◆ **Exercise directions**
Of the lines listed below, return exactly those that run from the line containing "Given: Choose the Aromatic accord bar" through the line containing "Viewport: 408px width, 290px height.", both included.

◆ **Source information**
# # # #

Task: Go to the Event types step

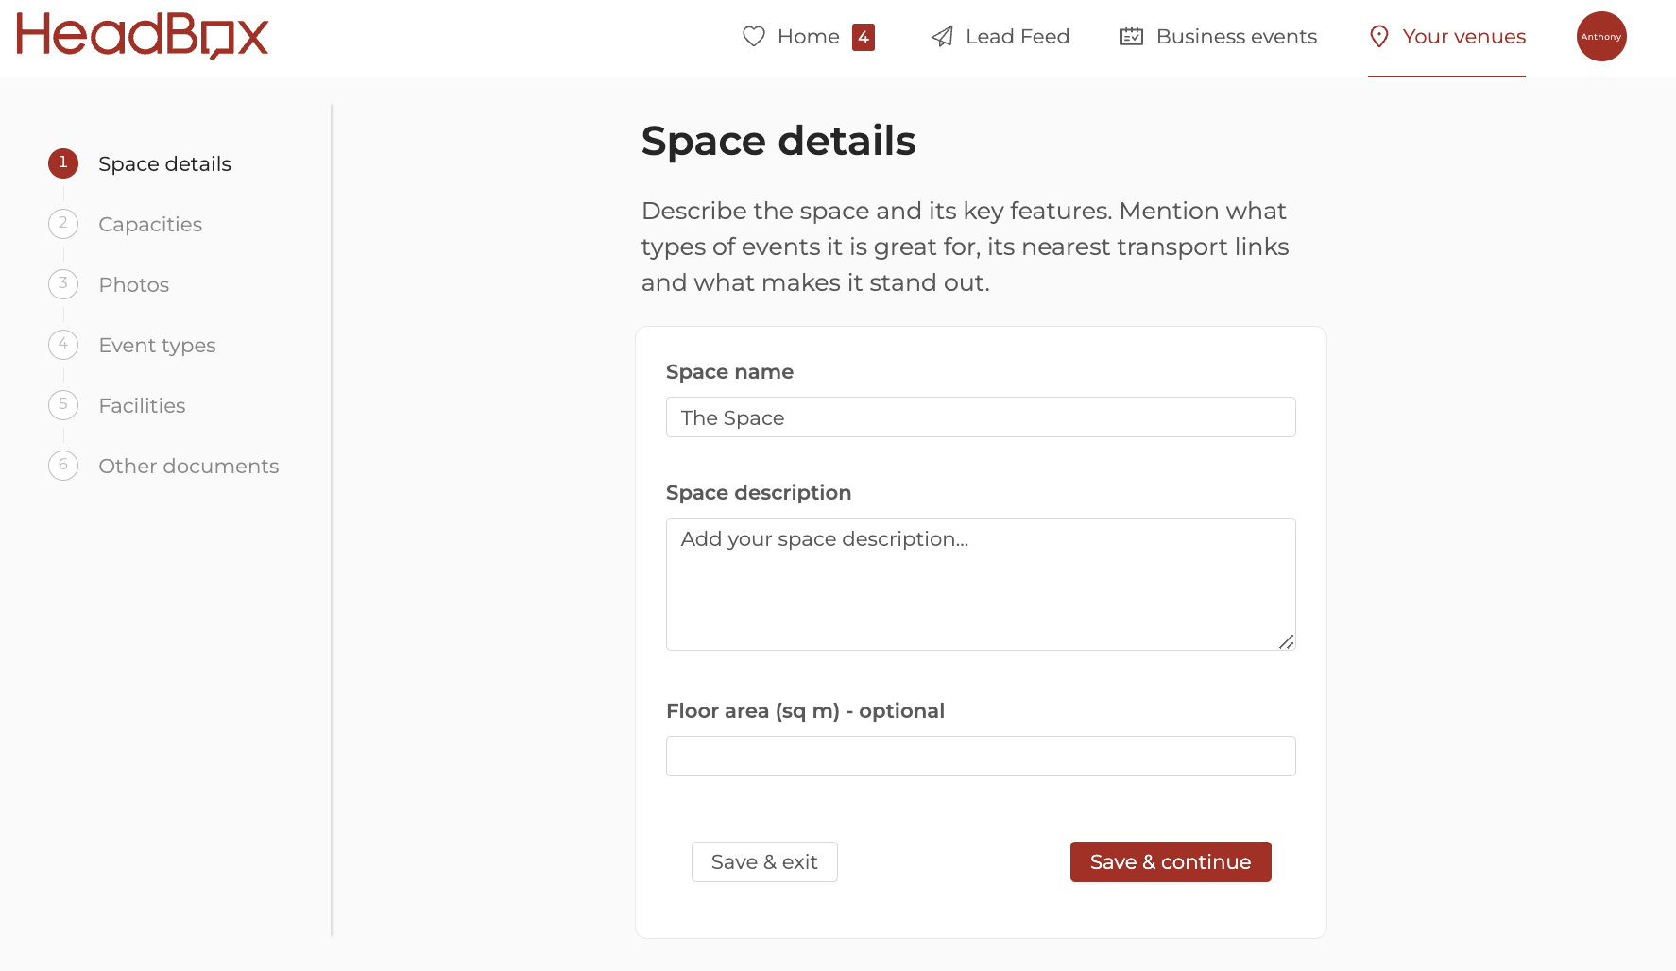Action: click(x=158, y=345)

# # # #

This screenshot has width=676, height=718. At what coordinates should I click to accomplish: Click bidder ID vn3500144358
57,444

# # # #

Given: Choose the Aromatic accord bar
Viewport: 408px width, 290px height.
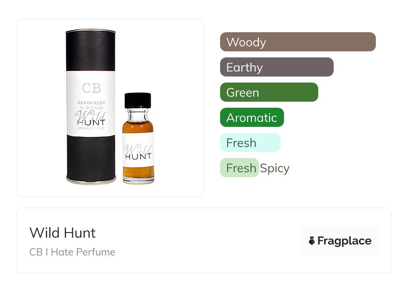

# # # #

◆ **Task solution**
Given: Choose the Aromatic accord bar
Viewport: 408px width, 290px height.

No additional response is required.